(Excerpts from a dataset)
::::::::::

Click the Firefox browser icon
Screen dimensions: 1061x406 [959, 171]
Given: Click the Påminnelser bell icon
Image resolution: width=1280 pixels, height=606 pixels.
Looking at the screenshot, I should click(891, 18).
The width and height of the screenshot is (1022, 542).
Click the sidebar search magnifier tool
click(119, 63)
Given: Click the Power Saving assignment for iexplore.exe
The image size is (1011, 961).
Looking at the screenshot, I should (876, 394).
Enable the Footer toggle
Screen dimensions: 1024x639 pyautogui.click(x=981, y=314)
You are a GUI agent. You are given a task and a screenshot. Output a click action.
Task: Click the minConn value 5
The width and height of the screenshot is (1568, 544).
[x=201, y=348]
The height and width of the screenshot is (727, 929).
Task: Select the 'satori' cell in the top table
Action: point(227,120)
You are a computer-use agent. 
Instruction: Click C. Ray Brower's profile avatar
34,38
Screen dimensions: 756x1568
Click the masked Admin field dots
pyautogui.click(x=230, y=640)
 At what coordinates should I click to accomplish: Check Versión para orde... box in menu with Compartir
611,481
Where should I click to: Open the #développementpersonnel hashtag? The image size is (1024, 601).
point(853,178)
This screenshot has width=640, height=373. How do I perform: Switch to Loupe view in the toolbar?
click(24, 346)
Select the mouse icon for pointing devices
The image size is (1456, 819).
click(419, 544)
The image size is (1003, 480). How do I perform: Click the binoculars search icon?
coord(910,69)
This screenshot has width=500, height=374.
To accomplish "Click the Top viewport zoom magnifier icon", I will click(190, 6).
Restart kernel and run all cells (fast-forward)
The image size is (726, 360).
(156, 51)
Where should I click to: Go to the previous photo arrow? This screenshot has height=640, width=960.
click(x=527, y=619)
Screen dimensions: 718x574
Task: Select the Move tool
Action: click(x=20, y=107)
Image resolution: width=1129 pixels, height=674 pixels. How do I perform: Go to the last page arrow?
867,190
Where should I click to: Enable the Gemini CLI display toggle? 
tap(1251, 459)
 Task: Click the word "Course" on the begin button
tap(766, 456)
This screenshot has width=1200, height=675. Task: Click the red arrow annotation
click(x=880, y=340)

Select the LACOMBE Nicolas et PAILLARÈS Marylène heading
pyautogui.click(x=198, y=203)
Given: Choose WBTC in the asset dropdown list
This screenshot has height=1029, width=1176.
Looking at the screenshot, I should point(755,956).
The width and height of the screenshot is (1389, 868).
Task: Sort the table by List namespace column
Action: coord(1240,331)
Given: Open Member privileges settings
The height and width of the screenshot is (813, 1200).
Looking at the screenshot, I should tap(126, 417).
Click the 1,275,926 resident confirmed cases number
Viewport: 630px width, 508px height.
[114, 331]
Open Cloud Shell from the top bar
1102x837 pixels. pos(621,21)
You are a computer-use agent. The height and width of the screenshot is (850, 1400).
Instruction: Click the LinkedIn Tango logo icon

::::::::::

§ To do:
Reproduce each entry above. Every word must match.

§ Exercise output:
Click the Firefox browser icon
Screen dimensions: 1061x406 [959, 171]
Given: Click the Påminnelser bell icon
Image resolution: width=1280 pixels, height=606 pixels.
Looking at the screenshot, I should click(891, 18).
The width and height of the screenshot is (1022, 542).
Click the sidebar search magnifier tool
click(119, 63)
Given: Click the Power Saving assignment for iexplore.exe
The image size is (1011, 961).
Looking at the screenshot, I should (876, 394).
Enable the Footer toggle
Screen dimensions: 1024x639 pyautogui.click(x=981, y=314)
You are a GUI agent. You are given a task and a screenshot. Output a click action.
Task: Click the minConn value 5
The width and height of the screenshot is (1568, 544).
[x=201, y=348]
The height and width of the screenshot is (727, 929).
Task: Select the 'satori' cell in the top table
Action: point(227,120)
You are a computer-use agent. 
Instruction: Click C. Ray Brower's profile avatar
34,38
Screen dimensions: 756x1568
Click the masked Admin field dots
pyautogui.click(x=230, y=640)
 At what coordinates should I click to accomplish: Check Versión para orde... box in menu with Compartir
611,481
Where should I click to: Open the #développementpersonnel hashtag? The image size is (1024, 601).
point(853,178)
This screenshot has width=640, height=373. How do I perform: Switch to Loupe view in the toolbar?
click(24, 346)
Select the mouse icon for pointing devices
The image size is (1456, 819).
click(419, 544)
The image size is (1003, 480). How do I perform: Click the binoculars search icon?
coord(910,69)
This screenshot has width=500, height=374.
To accomplish "Click the Top viewport zoom magnifier icon", I will click(190, 6).
Restart kernel and run all cells (fast-forward)
The image size is (726, 360).
(156, 51)
Where should I click to: Go to the previous photo arrow? This screenshot has height=640, width=960.
click(x=527, y=619)
Screen dimensions: 718x574
Task: Select the Move tool
Action: click(x=20, y=107)
Image resolution: width=1129 pixels, height=674 pixels. How do I perform: Go to the last page arrow?
867,190
Where should I click to: Enable the Gemini CLI display toggle? 
tap(1251, 459)
 Task: Click the word "Course" on the begin button
tap(766, 456)
This screenshot has width=1200, height=675. Task: Click the red arrow annotation
click(x=880, y=340)

Select the LACOMBE Nicolas et PAILLARÈS Marylène heading
pyautogui.click(x=198, y=203)
Given: Choose WBTC in the asset dropdown list
This screenshot has height=1029, width=1176.
Looking at the screenshot, I should point(755,956).
The width and height of the screenshot is (1389, 868).
Task: Sort the table by List namespace column
Action: coord(1240,331)
Given: Open Member privileges settings
The height and width of the screenshot is (813, 1200).
Looking at the screenshot, I should tap(126, 417).
Click the 1,275,926 resident confirmed cases number
Viewport: 630px width, 508px height.
[114, 331]
Open Cloud Shell from the top bar
1102x837 pixels. pos(621,21)
You are a computer-use agent. The height and width of the screenshot is (850, 1400).
Instruction: Click the LinkedIn Tango logo icon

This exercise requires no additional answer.